Can you quote the records below word for word, starting at the line that contains "Click the Jivox Corporation row" and stopping after the line that contains "click(677, 82)"?

-- START --

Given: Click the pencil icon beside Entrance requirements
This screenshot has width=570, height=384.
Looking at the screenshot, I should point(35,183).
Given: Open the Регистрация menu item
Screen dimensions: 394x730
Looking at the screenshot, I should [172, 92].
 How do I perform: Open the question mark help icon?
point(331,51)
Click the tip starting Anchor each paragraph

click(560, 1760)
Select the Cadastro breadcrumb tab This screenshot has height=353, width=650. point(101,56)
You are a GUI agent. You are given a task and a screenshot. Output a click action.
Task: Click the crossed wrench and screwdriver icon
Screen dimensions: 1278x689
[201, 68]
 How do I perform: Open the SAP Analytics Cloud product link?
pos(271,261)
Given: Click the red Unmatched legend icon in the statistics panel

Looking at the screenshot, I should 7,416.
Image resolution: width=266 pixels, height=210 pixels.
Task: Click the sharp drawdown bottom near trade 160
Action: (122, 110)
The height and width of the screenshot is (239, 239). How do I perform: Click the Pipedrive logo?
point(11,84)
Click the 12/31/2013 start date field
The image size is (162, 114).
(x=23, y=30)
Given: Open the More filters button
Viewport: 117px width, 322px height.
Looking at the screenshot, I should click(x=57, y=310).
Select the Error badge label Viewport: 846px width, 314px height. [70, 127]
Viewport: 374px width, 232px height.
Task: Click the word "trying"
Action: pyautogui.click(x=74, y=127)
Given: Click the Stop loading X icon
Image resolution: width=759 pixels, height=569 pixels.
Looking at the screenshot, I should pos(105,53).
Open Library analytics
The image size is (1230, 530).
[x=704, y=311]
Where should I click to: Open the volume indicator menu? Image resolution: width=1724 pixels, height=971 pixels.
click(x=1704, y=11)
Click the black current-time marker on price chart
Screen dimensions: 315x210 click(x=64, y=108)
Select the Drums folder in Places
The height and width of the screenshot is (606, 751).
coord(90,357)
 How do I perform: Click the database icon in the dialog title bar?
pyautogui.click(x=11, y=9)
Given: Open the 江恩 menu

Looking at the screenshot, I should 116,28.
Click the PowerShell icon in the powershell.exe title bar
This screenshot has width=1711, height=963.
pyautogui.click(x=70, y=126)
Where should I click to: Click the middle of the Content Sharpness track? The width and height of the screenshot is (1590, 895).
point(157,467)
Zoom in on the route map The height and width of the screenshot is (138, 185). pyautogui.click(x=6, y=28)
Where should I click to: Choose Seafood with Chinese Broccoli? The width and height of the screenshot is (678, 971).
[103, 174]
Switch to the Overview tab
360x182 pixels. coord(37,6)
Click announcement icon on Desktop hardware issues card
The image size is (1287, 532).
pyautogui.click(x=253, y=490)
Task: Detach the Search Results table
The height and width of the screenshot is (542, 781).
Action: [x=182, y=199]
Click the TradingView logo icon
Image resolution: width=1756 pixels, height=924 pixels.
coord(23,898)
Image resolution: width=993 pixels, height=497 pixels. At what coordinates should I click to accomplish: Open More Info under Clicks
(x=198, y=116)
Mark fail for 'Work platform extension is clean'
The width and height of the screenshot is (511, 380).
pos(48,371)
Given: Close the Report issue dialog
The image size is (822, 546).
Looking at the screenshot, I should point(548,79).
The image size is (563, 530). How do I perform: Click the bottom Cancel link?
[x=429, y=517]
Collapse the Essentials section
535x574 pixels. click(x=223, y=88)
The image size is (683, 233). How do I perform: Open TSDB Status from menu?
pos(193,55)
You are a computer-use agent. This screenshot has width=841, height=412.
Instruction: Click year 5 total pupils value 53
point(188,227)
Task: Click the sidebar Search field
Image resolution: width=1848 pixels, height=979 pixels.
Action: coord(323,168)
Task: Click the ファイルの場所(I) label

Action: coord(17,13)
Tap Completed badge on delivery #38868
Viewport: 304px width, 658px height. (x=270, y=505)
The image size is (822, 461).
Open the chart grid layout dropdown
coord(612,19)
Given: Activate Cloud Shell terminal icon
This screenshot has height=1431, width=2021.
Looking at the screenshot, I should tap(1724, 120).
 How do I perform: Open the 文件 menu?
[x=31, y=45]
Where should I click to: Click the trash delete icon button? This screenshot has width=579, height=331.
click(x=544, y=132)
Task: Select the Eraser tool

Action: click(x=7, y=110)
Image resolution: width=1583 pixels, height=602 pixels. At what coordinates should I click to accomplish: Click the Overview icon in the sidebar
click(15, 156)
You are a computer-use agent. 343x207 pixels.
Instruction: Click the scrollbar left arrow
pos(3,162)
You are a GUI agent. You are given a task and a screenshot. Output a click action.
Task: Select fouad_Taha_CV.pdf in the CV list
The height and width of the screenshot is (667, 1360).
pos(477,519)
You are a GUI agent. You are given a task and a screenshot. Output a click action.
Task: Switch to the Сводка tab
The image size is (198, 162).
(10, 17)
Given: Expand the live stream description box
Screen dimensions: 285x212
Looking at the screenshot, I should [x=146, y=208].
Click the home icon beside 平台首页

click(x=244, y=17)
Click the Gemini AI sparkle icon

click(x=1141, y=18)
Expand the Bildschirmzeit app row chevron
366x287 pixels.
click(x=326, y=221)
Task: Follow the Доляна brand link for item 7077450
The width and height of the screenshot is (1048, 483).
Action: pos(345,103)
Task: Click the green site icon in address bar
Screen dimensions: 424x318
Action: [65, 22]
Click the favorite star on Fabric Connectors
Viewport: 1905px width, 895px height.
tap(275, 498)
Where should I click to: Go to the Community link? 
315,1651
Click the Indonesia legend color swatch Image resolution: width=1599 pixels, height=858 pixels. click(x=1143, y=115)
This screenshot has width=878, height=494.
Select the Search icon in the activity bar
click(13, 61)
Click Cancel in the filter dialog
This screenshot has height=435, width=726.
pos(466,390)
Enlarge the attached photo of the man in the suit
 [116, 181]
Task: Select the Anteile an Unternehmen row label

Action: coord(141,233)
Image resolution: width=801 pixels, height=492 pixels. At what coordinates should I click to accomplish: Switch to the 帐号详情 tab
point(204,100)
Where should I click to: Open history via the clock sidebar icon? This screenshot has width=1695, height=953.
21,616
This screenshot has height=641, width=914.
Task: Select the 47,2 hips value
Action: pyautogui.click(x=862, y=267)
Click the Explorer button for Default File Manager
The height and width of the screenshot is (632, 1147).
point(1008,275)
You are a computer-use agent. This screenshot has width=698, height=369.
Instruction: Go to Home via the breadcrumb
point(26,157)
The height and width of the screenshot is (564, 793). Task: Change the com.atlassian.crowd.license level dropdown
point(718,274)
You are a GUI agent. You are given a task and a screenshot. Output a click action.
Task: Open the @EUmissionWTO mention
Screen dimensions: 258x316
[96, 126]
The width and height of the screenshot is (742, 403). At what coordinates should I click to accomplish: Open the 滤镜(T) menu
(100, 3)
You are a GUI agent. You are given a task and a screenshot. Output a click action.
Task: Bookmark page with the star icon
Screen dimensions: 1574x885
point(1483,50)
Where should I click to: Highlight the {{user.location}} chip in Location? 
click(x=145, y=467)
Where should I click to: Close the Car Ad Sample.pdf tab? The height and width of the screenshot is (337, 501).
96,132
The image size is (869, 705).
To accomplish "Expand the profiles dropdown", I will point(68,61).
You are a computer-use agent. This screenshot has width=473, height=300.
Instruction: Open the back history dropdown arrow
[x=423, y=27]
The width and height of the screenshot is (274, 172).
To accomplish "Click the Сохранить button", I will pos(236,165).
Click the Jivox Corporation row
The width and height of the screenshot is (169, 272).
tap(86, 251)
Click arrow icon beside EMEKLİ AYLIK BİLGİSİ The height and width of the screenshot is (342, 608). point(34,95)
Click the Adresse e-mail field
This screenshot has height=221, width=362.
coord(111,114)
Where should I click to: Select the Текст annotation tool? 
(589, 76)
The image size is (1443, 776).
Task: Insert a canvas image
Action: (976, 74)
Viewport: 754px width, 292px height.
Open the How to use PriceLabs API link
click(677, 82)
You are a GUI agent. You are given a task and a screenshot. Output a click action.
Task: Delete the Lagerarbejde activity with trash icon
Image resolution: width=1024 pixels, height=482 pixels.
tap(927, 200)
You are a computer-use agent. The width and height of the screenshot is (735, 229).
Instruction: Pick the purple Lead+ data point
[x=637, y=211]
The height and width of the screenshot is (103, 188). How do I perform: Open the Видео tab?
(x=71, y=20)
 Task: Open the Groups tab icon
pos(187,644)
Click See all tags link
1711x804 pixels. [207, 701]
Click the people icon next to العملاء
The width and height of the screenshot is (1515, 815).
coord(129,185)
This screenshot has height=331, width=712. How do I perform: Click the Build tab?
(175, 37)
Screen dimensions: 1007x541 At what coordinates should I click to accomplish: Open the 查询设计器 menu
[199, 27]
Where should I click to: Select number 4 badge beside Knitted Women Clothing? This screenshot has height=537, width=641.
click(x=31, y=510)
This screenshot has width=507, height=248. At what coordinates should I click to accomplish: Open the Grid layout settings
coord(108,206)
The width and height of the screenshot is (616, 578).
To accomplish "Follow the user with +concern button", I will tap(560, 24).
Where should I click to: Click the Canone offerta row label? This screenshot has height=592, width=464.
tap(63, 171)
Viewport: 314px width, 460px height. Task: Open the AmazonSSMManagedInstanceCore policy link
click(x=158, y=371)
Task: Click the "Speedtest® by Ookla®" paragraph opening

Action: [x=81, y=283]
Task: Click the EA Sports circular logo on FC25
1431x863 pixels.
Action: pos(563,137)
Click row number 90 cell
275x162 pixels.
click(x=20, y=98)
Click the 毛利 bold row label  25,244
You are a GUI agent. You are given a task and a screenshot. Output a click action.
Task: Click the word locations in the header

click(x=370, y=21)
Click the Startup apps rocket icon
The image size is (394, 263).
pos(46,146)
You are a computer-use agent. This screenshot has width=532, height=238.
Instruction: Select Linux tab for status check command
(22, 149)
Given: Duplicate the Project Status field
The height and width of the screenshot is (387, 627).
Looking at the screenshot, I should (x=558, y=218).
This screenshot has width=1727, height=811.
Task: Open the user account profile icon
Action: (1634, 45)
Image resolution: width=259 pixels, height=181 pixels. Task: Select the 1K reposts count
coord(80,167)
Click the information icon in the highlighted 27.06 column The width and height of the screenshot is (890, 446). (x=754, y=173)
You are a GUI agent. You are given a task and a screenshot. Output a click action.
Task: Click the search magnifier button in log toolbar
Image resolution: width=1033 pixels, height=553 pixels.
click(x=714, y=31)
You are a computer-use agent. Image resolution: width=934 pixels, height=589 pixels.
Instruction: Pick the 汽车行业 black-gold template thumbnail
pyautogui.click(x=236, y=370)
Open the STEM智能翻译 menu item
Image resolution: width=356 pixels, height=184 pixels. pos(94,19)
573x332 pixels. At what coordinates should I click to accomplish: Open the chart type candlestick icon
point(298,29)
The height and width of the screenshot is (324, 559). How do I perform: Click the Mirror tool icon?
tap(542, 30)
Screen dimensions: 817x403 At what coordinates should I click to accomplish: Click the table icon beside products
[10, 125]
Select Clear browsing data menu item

-- END --

**The completed task:**
Click the Jivox Corporation row
The width and height of the screenshot is (169, 272).
tap(86, 251)
Click arrow icon beside EMEKLİ AYLIK BİLGİSİ The height and width of the screenshot is (342, 608). point(34,95)
Click the Adresse e-mail field
This screenshot has height=221, width=362.
coord(111,114)
Where should I click to: Select the Текст annotation tool? 
(589, 76)
The image size is (1443, 776).
Task: Insert a canvas image
Action: (976, 74)
Viewport: 754px width, 292px height.
Open the How to use PriceLabs API link
click(677, 82)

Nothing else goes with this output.